[Raw records]
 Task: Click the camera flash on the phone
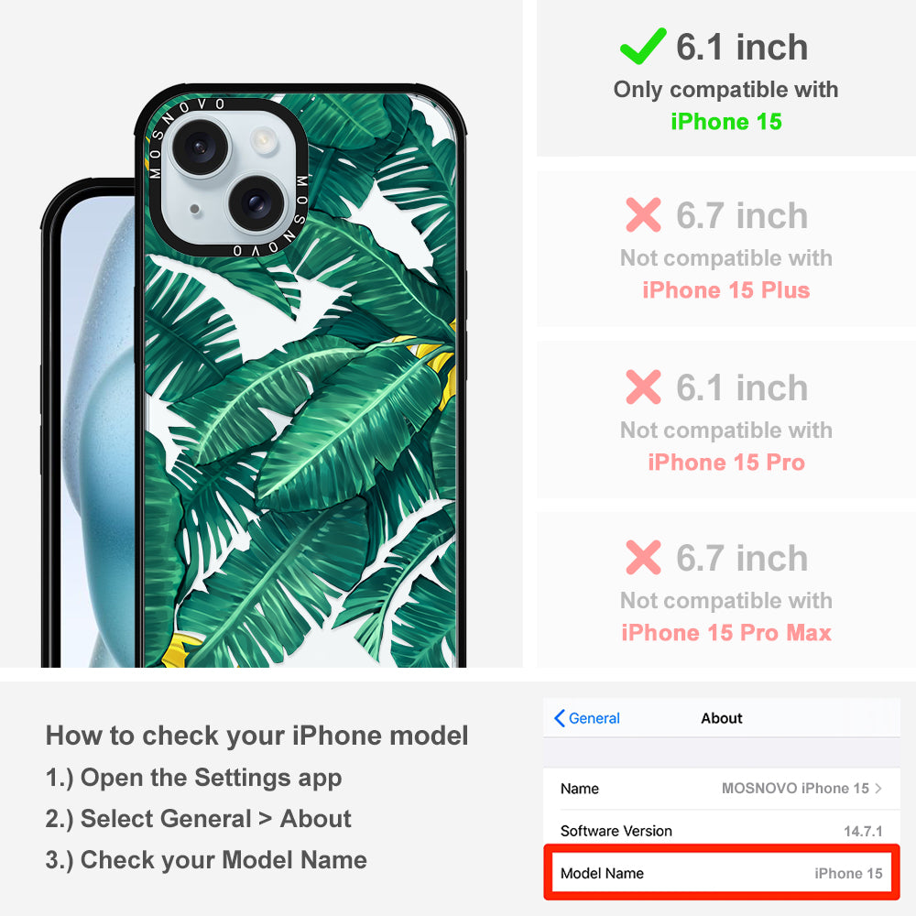[264, 140]
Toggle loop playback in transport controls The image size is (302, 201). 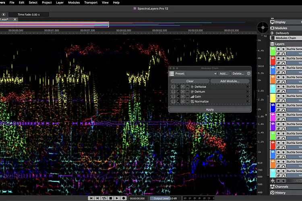(104, 198)
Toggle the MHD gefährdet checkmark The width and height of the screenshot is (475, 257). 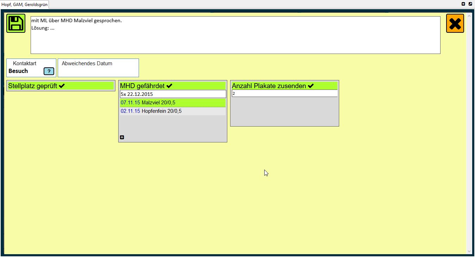click(169, 86)
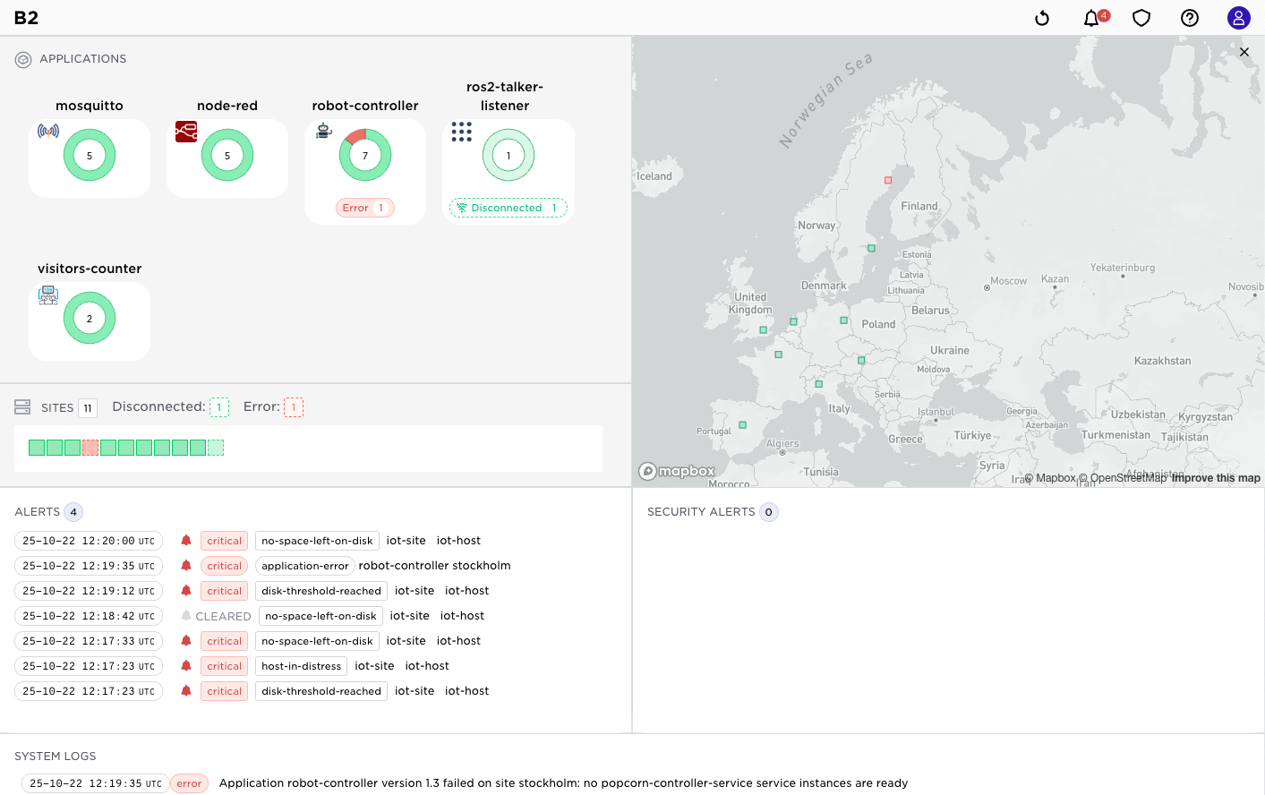This screenshot has width=1265, height=795.
Task: Open the application-error alert tag
Action: 304,566
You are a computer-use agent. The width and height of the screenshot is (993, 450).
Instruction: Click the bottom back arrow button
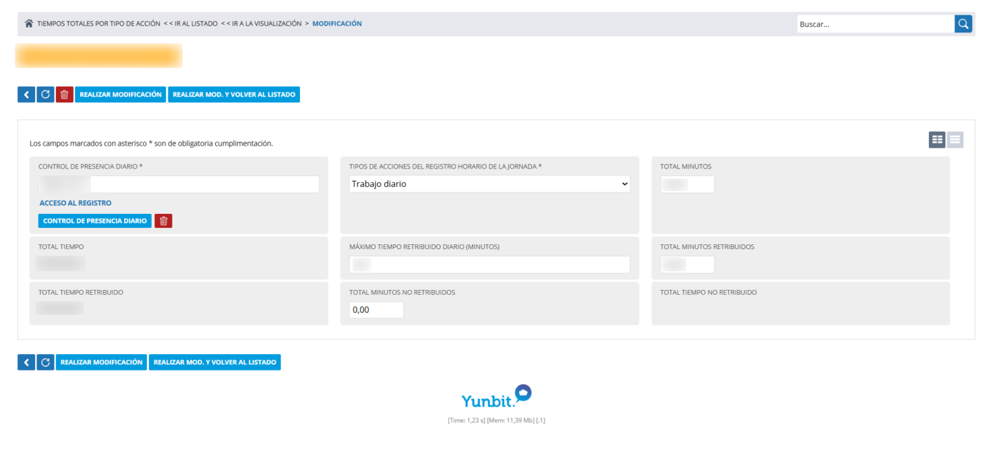(x=26, y=362)
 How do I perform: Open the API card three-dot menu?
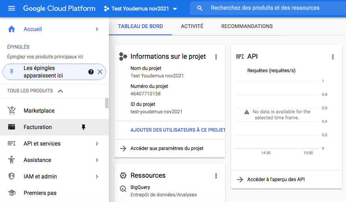click(333, 57)
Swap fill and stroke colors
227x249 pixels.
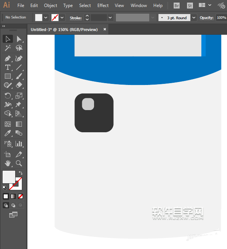point(21,173)
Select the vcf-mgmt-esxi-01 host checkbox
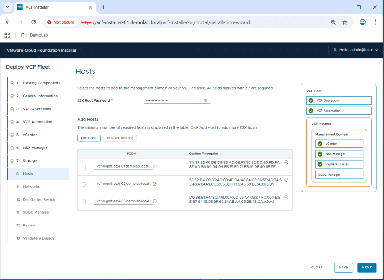Viewport: 384px width, 280px height. click(x=84, y=167)
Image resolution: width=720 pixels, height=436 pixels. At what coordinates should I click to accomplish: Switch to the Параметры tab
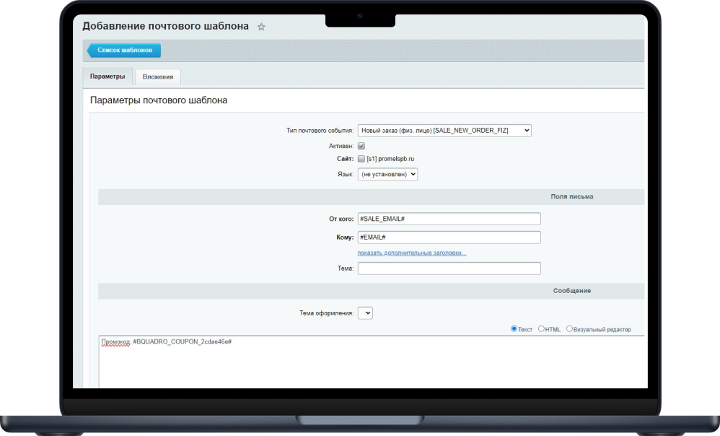click(x=107, y=77)
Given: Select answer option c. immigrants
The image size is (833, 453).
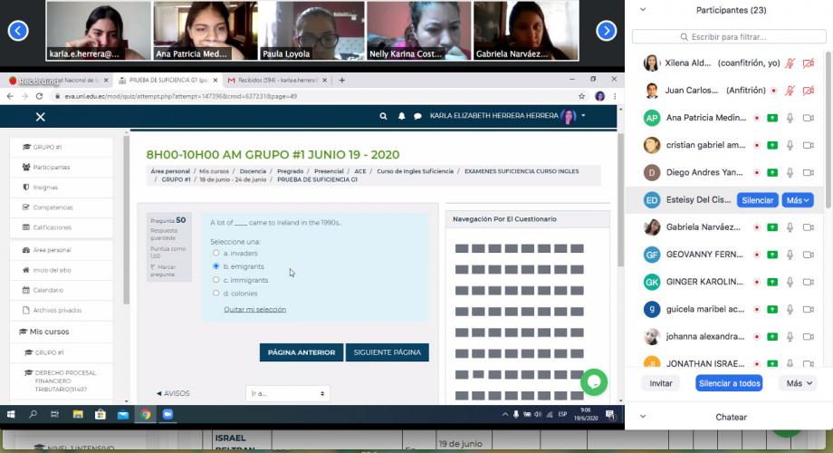Looking at the screenshot, I should click(x=215, y=280).
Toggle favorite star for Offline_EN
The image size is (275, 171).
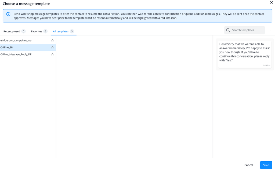click(52, 48)
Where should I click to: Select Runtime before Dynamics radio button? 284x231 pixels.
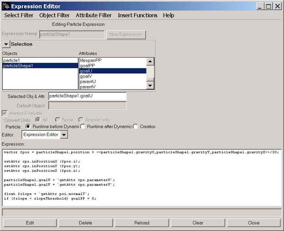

**OBJECTIVE**: Can you quote the records word for word, from the line that contains "You are a computer-use" through the line that contains "Looking at the", both lines included, and leave the pictures out?

**FULL SOLUTION**:
You are a computer-use agent. The width and height of the screenshot is (993, 450).
Instruction: Click the bottom back arrow button
(x=26, y=362)
 How do I perform: Open the API card three-dot menu?
click(333, 57)
Swap fill and stroke colors
227x249 pixels.
point(21,173)
Select the vcf-mgmt-esxi-01 host checkbox
Viewport: 384px width, 280px height. click(x=84, y=167)
Image resolution: width=720 pixels, height=436 pixels. At what coordinates should I click to accomplish: Switch to the Параметры tab
click(x=107, y=77)
Given: Select answer option c. immigrants
The image size is (833, 453).
Looking at the screenshot, I should click(x=215, y=280).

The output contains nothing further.